Ultimately, the crucial element missing in Levy's argument is media sensationalism, a trend that her own New York magazine often perpetuates with its provocative front cover articles like “Man-Hunting with the High School Dream Girls.” Such overblown headlines may seek to draw attention to a disturbing issue—the above refers to underage teenage girls drinking at clubs and picking up older men—but it simultaneously glamorizes its subject and exaggerates its cultural impact. Similarly, what was deemed shocking in 1950 no longer elicits the same fascination today, fueling the demand for increasingly lurid and exhibitionist displays of female sexuality on television, billboards, and the streets.

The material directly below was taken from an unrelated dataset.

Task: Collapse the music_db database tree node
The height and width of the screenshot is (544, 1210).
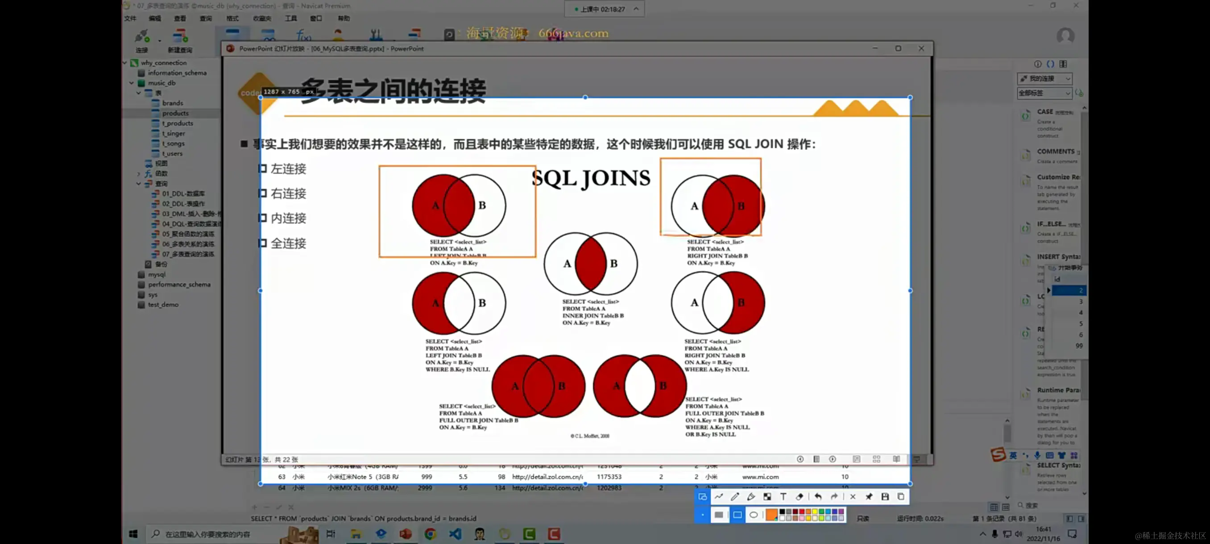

Sexy will always sell. This is a common cliche evidently indulged by Levy's publisher, to judge by the buxom "Mud Flap" girl in silhouette on the book's hot pink jacket cover. This is understandably an effort to attract readers to spread its message, but still infuriating given the book's feminist agenda and condemnation of raunch culture!

Equality between the sexes is far from achieved in contemporary America, as Levy's analysis highlights. But, more importantly, Levy reminds us that women, however conflicted, play an active part in perpetuating stereotypes and social restraints that have previously been blamed on the residue of patriarchal society.

It seems unlikely that there will ever be a shared vision among women as to what their relationship with men and sex ought to be. Levy herself acknowledges that for “some” women, pole-stripping might be a true expression of identity. Nonetheless, her critique implies that there are more and less appropriate ways for women to act or dress and, if not already obvious, FCPs embody the least desirable end of the scale.

Illustrating the possible consequences of certain women's behavior is all well and good—a stimulating read at least. But if women truly seek gender equality and female empowerment, we might do well to spend less time excoriating the behavior of our own sex, and more time owning the confidence to navigate a world in which there will always be a spectrum of lives to live and no one ideal to guide us.

Serena Lehman is CJAS's article and review editor, and a graduate student of American studies at Columbia University.